While the date has changed, the proposals from the far left have not: Increase energy taxes, start a lawsuit, ignore the potential of nuclear power, and above all, oppose all new production of American oil and gas.
And to top it off, they'll try to convince us it's for our own good, but not actually get around to explaining why, other than to say we wouldn't understand. I guess that shows us what it is they think of the rest of us. You know...the un-enlightened. Never mind that most of the so-called un-enlightened are far more intelligent than they are because we actually understand the problems most of us face and know how to solve them without the help of the government and, most important, without them.
 
Maybe it's time to give them a dose of reality.
On more than one occasion I've had people ask me bout the use of certain phrases or words used by the Left when it came to them describing an event or the actions with which the Left agrees or disagrees. Far too often they'll use terms that sound like they mean one thing when they really mean something entirely different. It was while reading this comment to this post on Just One Minute that I found just what was needed.

At some point there needs to be an English-Leftist dictionary so that you can look up words and phrases used by the Left and find the conventional meaning of them.

Such a dictionary would help lessen the confusion when reading a diatribe or holding a one-sided "conversation" with a Lefty blogger, politician, or brainwashed drone.
I'm willing to give it a try, starting with a few of the more overused terms or phrases that fall from the lips of the anointed. Feel free to add a few of your own, or if need be, pull a few from George Orwell's 1984.

"Progressive" - this term sounds like it means the idea or the person(s) are for making progress on social and economic issues. Unfortunately this term often means the opposite, with Progressives usually standing for reversing two centuries of progress made in political and economic freedom in favor of their idea of freedom, which usually means the freedom to hold one's tongue should you disagree with them.

"Freedom" - Anything but. The Left believes the average person is incapable for making their own decision, therefore they will make them for you, "freeing" you from the burden.

"Free Speech" - You can say anything you want....as long as you agree with them. Otherwise, shut up.

"Fascist" - Anyone disagreeing with Progressive ideals, particularly Republicans and libertarians.

"Nazi" - See Fascist.

"Political Correctness" - An idea or thought that meets the approval of Progressives.

"Politically Correct Speech" - a more modern term for NewSpeak, a term coined in Orwell's 1984, which removes any negative connotation or terms from the language. It's purpose is to ensure that Progressive ideas cannot be described in anything but positive terms, even if the idea engenders horrors not seen since the Holocaust or the Inquisition.

"ChimpyMcBushHitler" - a rather poor attempt at satire by the Left, showing they really have no sense of humor at all.

"Obscene Profits" - profit of any kind is bad, therefore all profits are obscene. These obscenities are easily cured by taxing them out of existence.

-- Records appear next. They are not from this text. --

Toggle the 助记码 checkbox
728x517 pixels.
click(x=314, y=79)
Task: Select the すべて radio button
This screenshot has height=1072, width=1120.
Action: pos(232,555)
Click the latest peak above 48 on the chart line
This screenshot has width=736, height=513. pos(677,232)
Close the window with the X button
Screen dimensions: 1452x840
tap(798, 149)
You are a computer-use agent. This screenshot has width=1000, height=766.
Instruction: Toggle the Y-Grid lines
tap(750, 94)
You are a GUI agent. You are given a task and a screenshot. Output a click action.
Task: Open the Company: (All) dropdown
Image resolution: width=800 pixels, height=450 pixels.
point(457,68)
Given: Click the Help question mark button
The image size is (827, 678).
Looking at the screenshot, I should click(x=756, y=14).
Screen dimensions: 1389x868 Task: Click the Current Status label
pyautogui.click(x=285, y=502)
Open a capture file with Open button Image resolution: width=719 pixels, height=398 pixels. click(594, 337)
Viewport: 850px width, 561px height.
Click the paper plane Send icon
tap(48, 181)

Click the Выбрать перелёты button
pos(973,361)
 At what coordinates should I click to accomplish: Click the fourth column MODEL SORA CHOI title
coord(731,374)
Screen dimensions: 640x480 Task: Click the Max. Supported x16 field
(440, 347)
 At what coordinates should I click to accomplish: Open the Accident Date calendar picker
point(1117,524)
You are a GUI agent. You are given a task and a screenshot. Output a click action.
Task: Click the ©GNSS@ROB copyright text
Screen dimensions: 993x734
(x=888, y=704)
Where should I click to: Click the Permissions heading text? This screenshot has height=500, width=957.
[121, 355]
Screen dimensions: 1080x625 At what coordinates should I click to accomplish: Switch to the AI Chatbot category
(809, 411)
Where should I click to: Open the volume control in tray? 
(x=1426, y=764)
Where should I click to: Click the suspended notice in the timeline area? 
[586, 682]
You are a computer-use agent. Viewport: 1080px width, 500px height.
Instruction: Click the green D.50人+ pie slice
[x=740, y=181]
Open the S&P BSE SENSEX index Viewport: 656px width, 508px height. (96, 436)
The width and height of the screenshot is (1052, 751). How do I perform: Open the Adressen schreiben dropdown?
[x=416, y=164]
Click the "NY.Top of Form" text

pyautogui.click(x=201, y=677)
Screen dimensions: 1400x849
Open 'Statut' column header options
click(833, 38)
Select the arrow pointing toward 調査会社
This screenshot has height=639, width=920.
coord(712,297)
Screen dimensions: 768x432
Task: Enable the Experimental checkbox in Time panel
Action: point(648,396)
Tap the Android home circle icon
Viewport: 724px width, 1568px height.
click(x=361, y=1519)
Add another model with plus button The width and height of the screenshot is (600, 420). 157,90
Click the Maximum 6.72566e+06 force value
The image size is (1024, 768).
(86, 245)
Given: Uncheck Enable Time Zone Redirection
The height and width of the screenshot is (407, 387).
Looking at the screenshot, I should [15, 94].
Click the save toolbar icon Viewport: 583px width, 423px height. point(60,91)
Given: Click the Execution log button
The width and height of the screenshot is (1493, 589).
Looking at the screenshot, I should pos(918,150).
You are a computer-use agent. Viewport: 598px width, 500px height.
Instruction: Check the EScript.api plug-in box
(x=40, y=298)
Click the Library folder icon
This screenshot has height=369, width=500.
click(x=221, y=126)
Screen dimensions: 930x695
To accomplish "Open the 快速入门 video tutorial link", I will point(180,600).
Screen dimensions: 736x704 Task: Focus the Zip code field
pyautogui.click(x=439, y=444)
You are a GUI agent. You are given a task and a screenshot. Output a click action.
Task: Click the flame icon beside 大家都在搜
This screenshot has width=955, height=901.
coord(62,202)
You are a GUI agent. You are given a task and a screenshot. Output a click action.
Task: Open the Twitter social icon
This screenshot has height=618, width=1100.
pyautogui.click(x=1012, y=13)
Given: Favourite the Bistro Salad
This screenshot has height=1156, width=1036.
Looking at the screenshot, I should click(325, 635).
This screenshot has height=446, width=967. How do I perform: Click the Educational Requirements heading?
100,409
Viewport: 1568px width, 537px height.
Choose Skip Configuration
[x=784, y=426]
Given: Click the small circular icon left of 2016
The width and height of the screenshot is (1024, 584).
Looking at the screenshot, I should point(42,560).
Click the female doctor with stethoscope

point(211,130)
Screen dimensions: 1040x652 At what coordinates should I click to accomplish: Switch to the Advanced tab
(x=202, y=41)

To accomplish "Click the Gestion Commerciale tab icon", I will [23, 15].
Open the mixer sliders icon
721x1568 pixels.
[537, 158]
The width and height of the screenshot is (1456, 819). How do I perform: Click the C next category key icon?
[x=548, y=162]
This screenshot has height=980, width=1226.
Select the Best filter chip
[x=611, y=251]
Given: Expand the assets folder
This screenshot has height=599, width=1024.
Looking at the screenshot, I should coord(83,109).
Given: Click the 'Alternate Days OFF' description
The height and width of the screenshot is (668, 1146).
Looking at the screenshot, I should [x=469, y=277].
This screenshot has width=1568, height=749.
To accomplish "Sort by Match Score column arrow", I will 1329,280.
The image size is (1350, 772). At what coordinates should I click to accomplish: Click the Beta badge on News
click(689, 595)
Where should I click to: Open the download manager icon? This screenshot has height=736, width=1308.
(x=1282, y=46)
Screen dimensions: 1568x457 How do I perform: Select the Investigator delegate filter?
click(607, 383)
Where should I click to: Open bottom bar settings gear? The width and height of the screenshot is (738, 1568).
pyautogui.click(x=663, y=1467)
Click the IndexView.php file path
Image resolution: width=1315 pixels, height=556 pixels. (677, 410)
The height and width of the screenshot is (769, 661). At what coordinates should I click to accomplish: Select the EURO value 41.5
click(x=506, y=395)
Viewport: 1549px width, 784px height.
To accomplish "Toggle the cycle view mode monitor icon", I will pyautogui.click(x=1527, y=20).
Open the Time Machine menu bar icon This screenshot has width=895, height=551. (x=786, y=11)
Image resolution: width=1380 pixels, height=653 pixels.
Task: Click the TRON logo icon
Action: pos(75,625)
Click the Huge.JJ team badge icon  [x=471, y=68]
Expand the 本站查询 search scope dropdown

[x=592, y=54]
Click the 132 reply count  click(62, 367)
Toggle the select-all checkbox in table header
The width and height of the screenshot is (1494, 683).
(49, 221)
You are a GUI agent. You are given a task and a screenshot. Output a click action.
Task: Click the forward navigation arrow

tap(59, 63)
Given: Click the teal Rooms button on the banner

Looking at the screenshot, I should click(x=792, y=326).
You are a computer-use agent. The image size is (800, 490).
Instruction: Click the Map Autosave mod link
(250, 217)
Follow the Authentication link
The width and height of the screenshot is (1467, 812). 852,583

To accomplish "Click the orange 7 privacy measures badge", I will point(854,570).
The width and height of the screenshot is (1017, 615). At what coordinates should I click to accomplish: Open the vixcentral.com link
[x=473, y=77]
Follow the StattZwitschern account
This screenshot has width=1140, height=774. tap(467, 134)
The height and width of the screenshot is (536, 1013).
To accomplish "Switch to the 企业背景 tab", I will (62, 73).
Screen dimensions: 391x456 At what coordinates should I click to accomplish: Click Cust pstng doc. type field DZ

"Rich" - anyone with a job making more than minimum wage.

"Racist" - any white male, particularly if he is a Republican. Men and women of other races cannot, by definition, be racists, even when they are.

"Multiculturalism" - placing other cultures before American/Western cultures, even those odious misogynist theocratic tyrannies who believe freedom is just a word in the dictionary.

"Green" - adheres to the AlGorista dogma that all climate change (warming or cooling) is All-Our-Fault. Has nothing to do with real environmentalism.

These are just a few of the terms and definitions I was able to come up with on the spur of the moment. There must be hundreds of others just as twisted and misdirecting as the few I've listed above. Feel free to contribute any you may have come across.